This transportation deal is atrocious enough, for the reasons I’ve outlined below (and that Paul Goldman has chimed in on regarding the “200-proof politics”), that it should be deep sixed unceremoniously no matter what. Having said that, at least if the revenues raised from the proposal were slated for worthwhile projects – ones that made sense in terms of Virginia’s future, ones that were cost effective, ones that helped make our lives and our environment better and not worse, ones that encouraged smart growth and not sprawl development – than perhaps there would be some redeeming value here.
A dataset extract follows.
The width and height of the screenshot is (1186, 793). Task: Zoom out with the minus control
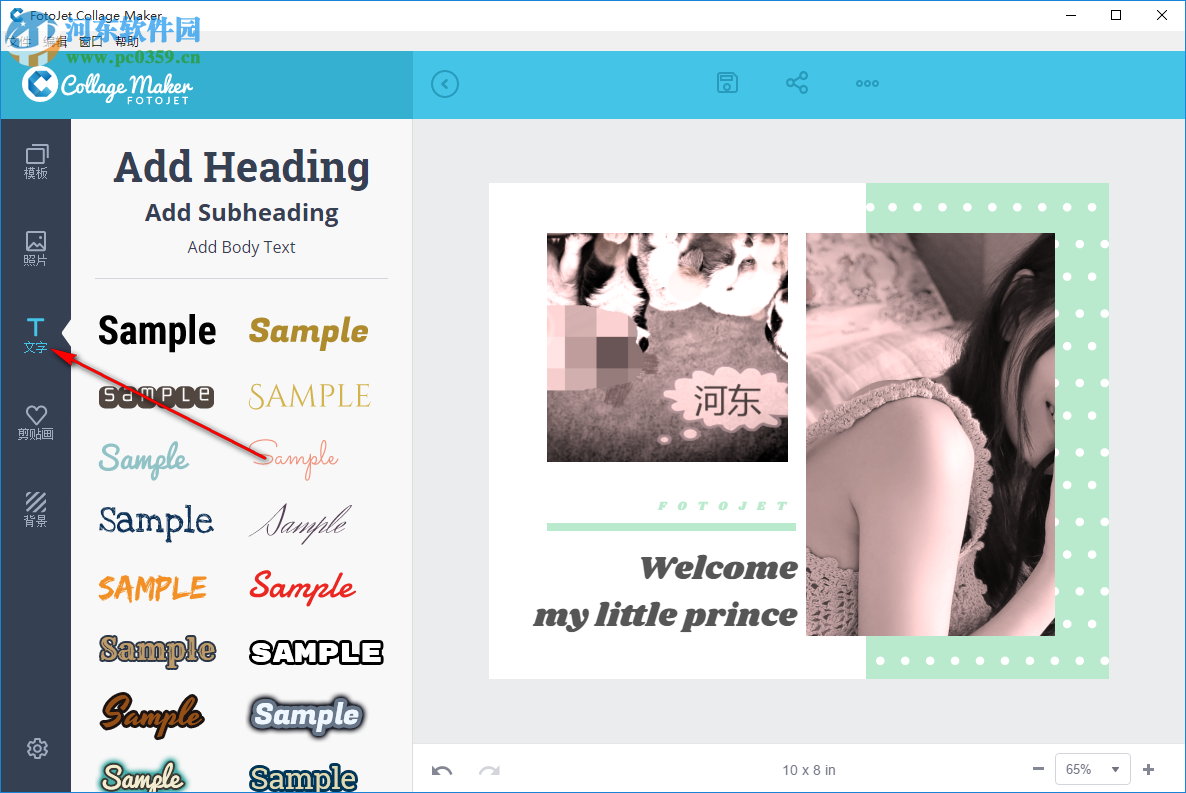coord(1038,769)
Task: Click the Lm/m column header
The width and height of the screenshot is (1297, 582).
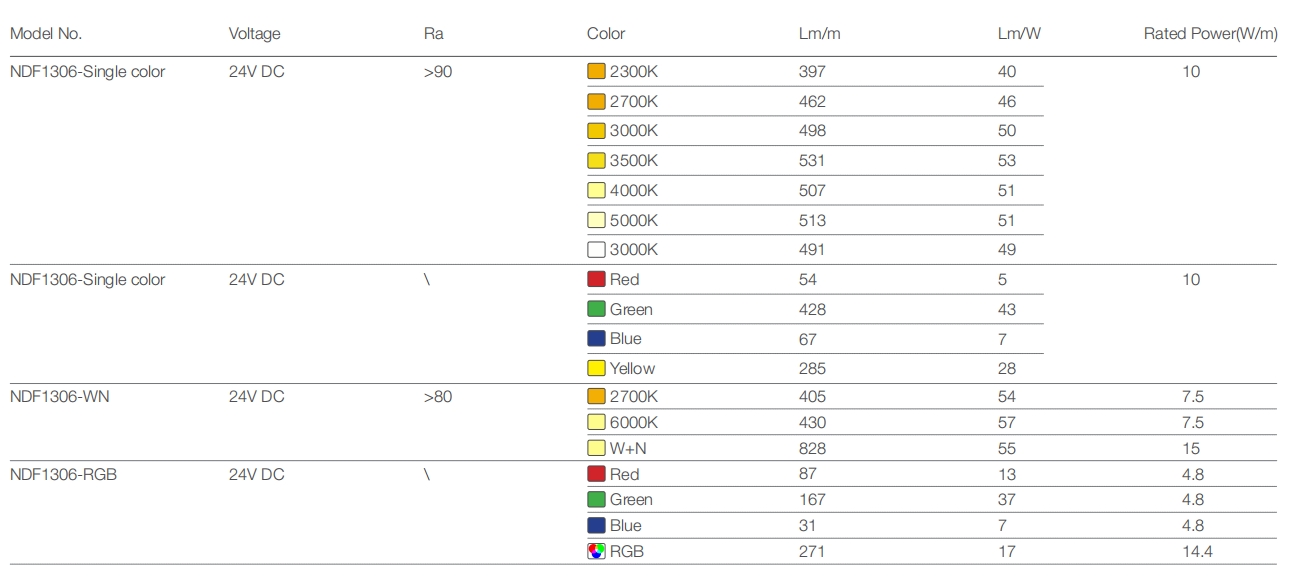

But no. Not even close. Instead, believe it or not, the Virginia Department of Transportation is planning (see slide 5) to take $869 million in Garvee Bonds (see here for more on what those are all about) to spend on two wasteful, boondoggle, environmentally harmful projects — Route 460 (see here for why this thing is an utter waste of money) and the Coalfields Expressway (aka, “Mountaintop Removal Masquerading as a Highway Project”).
That $869 million represents over two-thirds of the $1.2 billion in Garvee bonds authorized by the General Assembly in 2011. This will reduce funds available for much higher priority, far more beneficial projects. Add in the Charlottesville Bypass ($243 million, with estimates up to $400 million; see here for a demolition of that “road to nowhere”) and the “unneeded and wasteful Outer Beltway” (estimated cost: $1 billion) to Route 460 ($1.4 billion) and the Coalfields Expressway ($2.8 billion), and total spending on wasteful, environmentally damaging, unnecessary projects ratchets up to a potential $5.5 billion. Clearly, the traffic numbers do not justify these highways, and the money is being diverted from much higher priority needs (e.g., our statewide maintenance backlog, needs in the heavily congested parts of the state’s metro areas, and local transportation needs statewide).
I checked with Coalition for Smarter Growth Executive Director Stewart Schwartz, and he responded:
Completely missing from the debate has been any review of how VDOT has been spending the $3 billion in borrowed money the General Assembly approved in 2011. Much of that is being squandered, as demonstrated by the billions being spent on four unnecessary rural highway projects. The proposed deal lacks any oversight of how VDOT will spend the additional statewide funds.
Great, huh? In sum, we get a regressive plan that takes money away from education and health care in order to fund wasteful, environmentally damaging, and unnecessary road projects. Are you sold on this monstrosity yet? Yippee!